» **What is asked**
Based on the Trac ticket below, decide whether each statement (1., 2., 3.) agrees with it. For each, answer yes or no and quote the deciding words of the ticket exactly. 1. The doctest can fail because the curve it uses may already be cached from an earlier doctest. 2. The ticket was reported by Travis Scrimshaw. 3. After the change, the default value of the algorithm parameter of cardinality() is 'pari'.

» **Text shown**

Trac #16680: Improve handling of "algorithm" parameter in EllipticCur…

…ve_finite_field.cardinality()

The following doctest in `ell_finite_field.py` can fail (by returning a
cached result) because the same curve is used in an earlier doctest and
may be cached by the `UniqueFactory` from #11474:
{{{
sage:
EllipticCurve(GF(10007),[1,2,3,4,5]).cardinality(algorithm='foobar')
Traceback (most recent call last):
...
ValueError: Algorithm is not known
}}}
A trivial solution is to use a different curve for this test.

This ticket also makes the handling of the `algorithm` parameter more
consistent and polishes the documentation a bit.

URL: http://trac.sagemath.org/16680
Reported by: pbruin
Ticket author(s): Peter Bruin, Travis Scrimshaw
Reviewer(s): Travis Scrimshaw, Peter Bruin

src/sage/schemes/elliptic_curves/ell_finite_field.py

@@ -741,50 +741,47 @@ def _cardinality_with_j_invariant_0(self):
         self._order = Integer(N)
         return self._order
 
-    def cardinality(self, algorithm='heuristic', extension_degree=1):
+    def cardinality(self, algorithm='pari', extension_degree=1):
         r"""
-        Return the number of points on this elliptic curve over an
-        extension field (default: the base field).
+        Return the number of points on this elliptic curve.

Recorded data
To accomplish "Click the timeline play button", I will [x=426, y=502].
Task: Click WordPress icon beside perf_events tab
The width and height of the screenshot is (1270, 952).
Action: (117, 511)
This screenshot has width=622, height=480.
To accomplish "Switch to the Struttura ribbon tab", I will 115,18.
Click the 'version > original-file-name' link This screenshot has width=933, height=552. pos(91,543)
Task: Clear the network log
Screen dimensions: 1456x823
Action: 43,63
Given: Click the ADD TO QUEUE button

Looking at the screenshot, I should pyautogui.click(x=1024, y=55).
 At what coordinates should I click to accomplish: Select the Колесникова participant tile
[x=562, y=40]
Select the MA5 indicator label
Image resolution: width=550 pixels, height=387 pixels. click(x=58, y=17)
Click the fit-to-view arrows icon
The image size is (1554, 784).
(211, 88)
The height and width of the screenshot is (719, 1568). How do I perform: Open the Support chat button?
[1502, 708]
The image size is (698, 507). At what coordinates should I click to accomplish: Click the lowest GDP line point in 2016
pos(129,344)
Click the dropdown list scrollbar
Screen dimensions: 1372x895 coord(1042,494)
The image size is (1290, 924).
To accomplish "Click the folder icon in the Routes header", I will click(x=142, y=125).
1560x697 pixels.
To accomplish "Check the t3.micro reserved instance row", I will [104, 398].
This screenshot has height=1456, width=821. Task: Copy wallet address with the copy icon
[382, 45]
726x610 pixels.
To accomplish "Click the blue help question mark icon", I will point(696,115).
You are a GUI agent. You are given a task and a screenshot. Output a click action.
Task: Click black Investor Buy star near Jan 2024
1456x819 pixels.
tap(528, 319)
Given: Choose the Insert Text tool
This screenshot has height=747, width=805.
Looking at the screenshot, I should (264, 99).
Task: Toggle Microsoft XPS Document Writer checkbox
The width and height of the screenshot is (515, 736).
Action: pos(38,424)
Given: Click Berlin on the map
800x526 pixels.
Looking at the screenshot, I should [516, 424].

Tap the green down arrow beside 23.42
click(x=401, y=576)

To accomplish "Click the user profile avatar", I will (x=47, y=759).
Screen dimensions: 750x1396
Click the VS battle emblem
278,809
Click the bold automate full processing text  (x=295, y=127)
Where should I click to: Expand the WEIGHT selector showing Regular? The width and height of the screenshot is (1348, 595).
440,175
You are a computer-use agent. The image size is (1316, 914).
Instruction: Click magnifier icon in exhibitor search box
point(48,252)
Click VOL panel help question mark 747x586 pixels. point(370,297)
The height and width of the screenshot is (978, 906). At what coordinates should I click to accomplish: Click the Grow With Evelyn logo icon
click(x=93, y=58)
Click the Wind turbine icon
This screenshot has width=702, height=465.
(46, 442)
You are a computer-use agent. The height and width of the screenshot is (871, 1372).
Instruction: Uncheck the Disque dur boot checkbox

» **Written solution**
1. Yes: "can fail (by returning a cached result) because the same curve is used in an earlier doctest and may be cached by the `UniqueFactory` from #11474"
2. No: "Reported by: pbruin"
3. Yes: "def cardinality(self, algorithm='pari', extension_degree=1):"